> 所给摘录
连续查询
连续查询能够自动对数据进行降采样和聚合,生成物化视图,从而在保持可查询历史数据的同时,降低存储需求。
概述
IEDB 中的连续查询可以帮助您:
- 数据降采样:将高频数据聚合为低频摘要
- 减少存储空间:存储聚合数据而非原始数据。
- 保留历史记录:保留长期趋势,但无需完全数颗粒度数据
- 提升查询性能:查询预聚合数据以加快结果获取速度
- 创建物化视图:自动维护聚合数据集
工作原理
连续查询将源测量数据聚合到目标测量数据中:
- 定义查询:使用 SQL 指定聚合逻辑
- 设置计划:配置分组的时间间隔(例如,每小时、每天)
- 手动执行:通过 API 和开始/结束时间触发执行
- 存储结果:将汇总数据写入新的测量表值
- 应用保留策略:可选择为聚合数据设置自定义保留策略
流程图
源测量表 (cpu)
↓
连续查询 (AVG, MAX, MIN, etc.)
↓
目标测量表 (cpu_hourly)
↓
可选: 保留策略
API 接口
创建连续查询
定义一个新的连续查询:
POST /api/v1/continuous_queries
body:
{
"name": "cpu_hourly_avg",
"database": "telegraf",
"source_measurement": "cpu",
"destination_measurement": "cpu_hourly",
"query": "SELECT time_bucket('1 hour', time) AS time, host, AVG(usage_idle) AS avg_usage_idle, AVG(usage_user) AS avg_usage_user, COUNT(*) AS sample_count FROM telegraf.cpu GROUP BY time_bucket('1 hour', time), host",
"interval": "1h",
"retention_policy": "90d",
"is_active": true
}
参数:
name(字符串,必填):唯一查询标识符database(字符串,必填):目标数据库名称source_measurement(字符串,必填):要聚合的源测量表destination_measurement(字符串,必填):目标存储位置query(字符串,必填):SQL 聚合查询interval(字符串,必填):时间段间隔(1m``5m``1h``1d等等)retention_policy(字符串,可选):聚合数据的保留期限(例如90d,365d)is_active(布尔值,必填):启用/禁用查询
连续查询
检索所有连续查询列表:
GET /api/v1/continuous_queries
响应:
[
{
"id": "550e8400-e29b-41d4-a716-446655440000",
"name": "cpu_hourly_avg",
"database": "telegraf",
"source_measurement": "cpu",
"destination_measurement": "cpu_hourly",
"interval": "1h",
"retention_policy": "90d",
"is_active": true,
"created_at": "2024-01-15T10:30:00Z",
"last_executed_at": "2024-01-20T02:00:00Z"

> 待办任务 A
照原样抄录连续查询说明中从“- 保留历史记录:保留长期趋势,但无需完全数颗粒度数据”一直到“MAX, MIN, etc.)”的全部内容。
> 待办任务 B
判断以下关于连续查询说明的陈述是否与原文相符,逐项回答“是”或“否”,并逐字引用起决定作用的原文:(i) 连续查询需要通过 API 手动触发执行;(ii) retention_policy 是必填参数;(iii) 流程图中的目标测量表名为 cpu_hourly_avg。
这些记录是与本摘录无关的独立材料。

[数据行]
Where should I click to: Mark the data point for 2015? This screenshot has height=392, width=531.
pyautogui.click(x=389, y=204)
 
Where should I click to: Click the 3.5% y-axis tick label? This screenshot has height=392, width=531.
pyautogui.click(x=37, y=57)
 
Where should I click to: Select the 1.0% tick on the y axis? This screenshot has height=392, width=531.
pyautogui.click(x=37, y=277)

> 结果 A
- 保留历史记录:保留长期趋势,但无需完全数颗粒度数据
- 提升查询性能:查询预聚合数据以加快结果获取速度
- 创建物化视图:自动维护聚合数据集
工作原理
连续查询将源测量数据聚合到目标测量数据中:
- 定义查询:使用 SQL 指定聚合逻辑
- 设置计划:配置分组的时间间隔(例如,每小时、每天)
- 手动执行:通过 API 和开始/结束时间触发执行
- 存储结果:将汇总数据写入新的测量表值
- 应用保留策略:可选择为聚合数据设置自定义保留策略
流程图
源测量表 (cpu)
↓
连续查询 (AVG, MAX, MIN, etc.)

> 结果 B
(i) 是。“手动执行:通过 API 和开始/结束时间触发执行”
(ii) 否。“retention_policy(字符串,可选)”
(iii) 否。“目标测量表 (cpu_hourly)”